Exercises to complete:
[a] Reproduce the passage of the column on school resegregation that begins at the words "Even a quick" and stops after "Harvard Law School.".
[b] Condense the paragraph of the school resegregation column that opens with "What resegregationists of all hues share" into one or two shorter sentences, keeping its main points.
[c] Carry the column on school resegregation forward from its last sentence.
*** Document extract Section Begins ***
DURHAM -- You don't have to go far to hear African-Americans praise the old Jim Crow schools, where generations of dedicated, caring teachers worked their magic. Their sweet hymn blends fond memories, understandable disillusionment and strains of Black Nationalism with a dangerous amnesia. White advocates of what amounts to resegregation frequently cite this song as they peddle their nostrums about "neighborhood schools." This smacks of the old-time segregationists' habit of explaining that the maid told them black folks didn't care where they sat on the bus.
What resegregationists of all hues share is that they're looking backward rather than forward and ignoring what we know about contemporary education. We honor our heroic teachers best by doing our homework before we make up our minds. If we do, we will resist the trap of pitting "diversity" against "high-quality" education.
Even a quick peek into the scholarly literature shows that diversity and school excellence are related. This is "one of the most consistent findings in research on education," according to Gary Orfield, professor of education at UCLA, and Susan Eaton, research director at Harvard Law School.
*** Document extract Section Ends ***
*** Supplied information Section Begins ***
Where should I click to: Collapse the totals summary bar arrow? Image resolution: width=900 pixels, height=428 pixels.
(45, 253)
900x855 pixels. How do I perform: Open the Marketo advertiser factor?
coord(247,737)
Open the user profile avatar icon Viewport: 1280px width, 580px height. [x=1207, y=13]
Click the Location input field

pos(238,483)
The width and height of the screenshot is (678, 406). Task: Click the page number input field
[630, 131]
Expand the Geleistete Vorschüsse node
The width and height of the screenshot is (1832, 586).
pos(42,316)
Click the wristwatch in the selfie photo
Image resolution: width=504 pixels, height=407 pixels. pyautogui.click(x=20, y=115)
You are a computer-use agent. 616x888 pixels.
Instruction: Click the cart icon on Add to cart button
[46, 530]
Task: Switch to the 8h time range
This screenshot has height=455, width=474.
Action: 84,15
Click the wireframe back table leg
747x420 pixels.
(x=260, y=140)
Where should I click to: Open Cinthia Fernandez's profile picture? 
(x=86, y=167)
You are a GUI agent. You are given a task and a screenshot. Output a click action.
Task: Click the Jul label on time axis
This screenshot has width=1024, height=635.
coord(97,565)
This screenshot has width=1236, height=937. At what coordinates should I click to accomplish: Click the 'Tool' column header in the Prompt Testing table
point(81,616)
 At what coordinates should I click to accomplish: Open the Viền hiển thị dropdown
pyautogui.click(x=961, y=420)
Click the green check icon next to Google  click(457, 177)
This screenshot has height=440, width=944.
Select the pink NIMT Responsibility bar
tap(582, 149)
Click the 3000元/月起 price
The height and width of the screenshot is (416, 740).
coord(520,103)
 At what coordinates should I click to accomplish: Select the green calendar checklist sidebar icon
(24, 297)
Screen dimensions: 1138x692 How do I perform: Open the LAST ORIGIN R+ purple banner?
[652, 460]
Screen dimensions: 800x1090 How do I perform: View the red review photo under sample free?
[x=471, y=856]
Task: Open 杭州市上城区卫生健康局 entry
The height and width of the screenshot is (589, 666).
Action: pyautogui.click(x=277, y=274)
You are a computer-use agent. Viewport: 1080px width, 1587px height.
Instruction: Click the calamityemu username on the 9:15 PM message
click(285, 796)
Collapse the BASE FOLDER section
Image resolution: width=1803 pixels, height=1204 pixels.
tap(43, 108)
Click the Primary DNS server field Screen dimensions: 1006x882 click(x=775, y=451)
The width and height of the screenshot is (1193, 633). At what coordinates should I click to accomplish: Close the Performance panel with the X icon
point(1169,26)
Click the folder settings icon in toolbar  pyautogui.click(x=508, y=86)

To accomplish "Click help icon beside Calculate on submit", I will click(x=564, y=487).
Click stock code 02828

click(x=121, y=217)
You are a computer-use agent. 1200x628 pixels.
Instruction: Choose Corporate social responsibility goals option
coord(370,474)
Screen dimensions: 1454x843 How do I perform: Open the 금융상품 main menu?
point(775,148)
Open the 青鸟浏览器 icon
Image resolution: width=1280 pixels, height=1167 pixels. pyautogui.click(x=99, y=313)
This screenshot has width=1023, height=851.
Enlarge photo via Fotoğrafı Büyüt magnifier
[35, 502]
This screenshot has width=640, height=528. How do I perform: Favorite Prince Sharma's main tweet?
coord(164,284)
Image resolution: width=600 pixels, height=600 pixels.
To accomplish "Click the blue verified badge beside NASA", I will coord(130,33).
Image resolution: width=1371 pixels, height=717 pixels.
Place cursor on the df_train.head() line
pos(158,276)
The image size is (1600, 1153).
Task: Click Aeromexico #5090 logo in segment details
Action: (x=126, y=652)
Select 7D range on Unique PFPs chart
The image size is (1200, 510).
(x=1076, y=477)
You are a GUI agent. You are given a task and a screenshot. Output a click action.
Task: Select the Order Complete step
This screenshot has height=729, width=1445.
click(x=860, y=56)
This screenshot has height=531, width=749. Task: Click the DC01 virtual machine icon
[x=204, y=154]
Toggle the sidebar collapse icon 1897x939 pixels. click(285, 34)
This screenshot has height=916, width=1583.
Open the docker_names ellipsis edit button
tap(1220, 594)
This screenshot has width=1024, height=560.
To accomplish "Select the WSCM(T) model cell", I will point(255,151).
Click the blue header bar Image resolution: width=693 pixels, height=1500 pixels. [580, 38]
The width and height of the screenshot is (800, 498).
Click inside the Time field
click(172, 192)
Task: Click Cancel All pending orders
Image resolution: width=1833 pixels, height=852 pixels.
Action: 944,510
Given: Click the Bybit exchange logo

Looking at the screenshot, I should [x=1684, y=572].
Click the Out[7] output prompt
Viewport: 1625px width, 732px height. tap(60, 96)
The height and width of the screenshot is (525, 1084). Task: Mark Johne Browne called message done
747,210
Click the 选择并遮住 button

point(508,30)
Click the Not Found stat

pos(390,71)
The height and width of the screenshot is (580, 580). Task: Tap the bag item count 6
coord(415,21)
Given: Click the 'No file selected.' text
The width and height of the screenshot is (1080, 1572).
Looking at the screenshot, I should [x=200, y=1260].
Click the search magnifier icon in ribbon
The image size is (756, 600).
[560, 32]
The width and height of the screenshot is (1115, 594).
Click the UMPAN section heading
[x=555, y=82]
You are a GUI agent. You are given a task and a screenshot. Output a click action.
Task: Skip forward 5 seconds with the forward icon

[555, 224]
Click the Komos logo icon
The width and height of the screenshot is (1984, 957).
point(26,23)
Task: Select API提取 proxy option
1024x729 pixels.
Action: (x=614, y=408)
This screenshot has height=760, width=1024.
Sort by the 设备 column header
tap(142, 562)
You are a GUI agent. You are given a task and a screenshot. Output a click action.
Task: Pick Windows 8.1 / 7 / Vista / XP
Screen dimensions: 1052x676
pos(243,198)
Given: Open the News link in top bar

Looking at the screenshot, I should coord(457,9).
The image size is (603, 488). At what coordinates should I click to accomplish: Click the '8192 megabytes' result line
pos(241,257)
*** Supplied information Section Ends ***
Task responses:
[a]
Even a quick peek into the scholarly literature shows that diversity and school excellence are related. This is "one of the most consistent findings in research on education," according to Gary Orfield, professor of education at UCLA, and Susan Eaton, research director at Harvard Law School.

[b] Resegregationists of every background look backward instead of forward and ignore what is known about contemporary education. Heroic teachers are best honored by studying the issue before deciding, which avoids the trap of pitting "diversity" against "high-quality" education.

[c]
It's not that complicated. Research shows that schools in which large majorities of poor children are segregated become failing schools. Virtually all of the roughly 40 failing schools in North Carolina fall into this category. In schools with a healthy mix of poor and more affluent students, poor students perform at a much higher level, while better-off students do as well as ever.
Schools segregated by socioeconomic status inevitably undermine our goal of high-quality, experienced teachers for all students. These schools breed teacher burnout. Experienced teachers transfer to easier spots - who can blame them? Schools for poor children become places where teachers start but do not stay.
Rich kids whose parents manage to dupe the taxpayers into paying for an essentially private school - a "neighborhood school" where the price of admission is the ability to pay a gigantic mortgage - will always do fine. But they perform just as well in mixed schools and also get preparation for the diverse 21st century workplace. Obviously, this was not a concern back in the good old days, when African-Americans and women were barred from the better jobs and the prestigious universities.
The issue today isn't "whether black children get the privilege of sitting beside white children," as bitter demagogues often misstate it. It is whether we choose to let some of our schools become pools of misery and failure that sink our school systems.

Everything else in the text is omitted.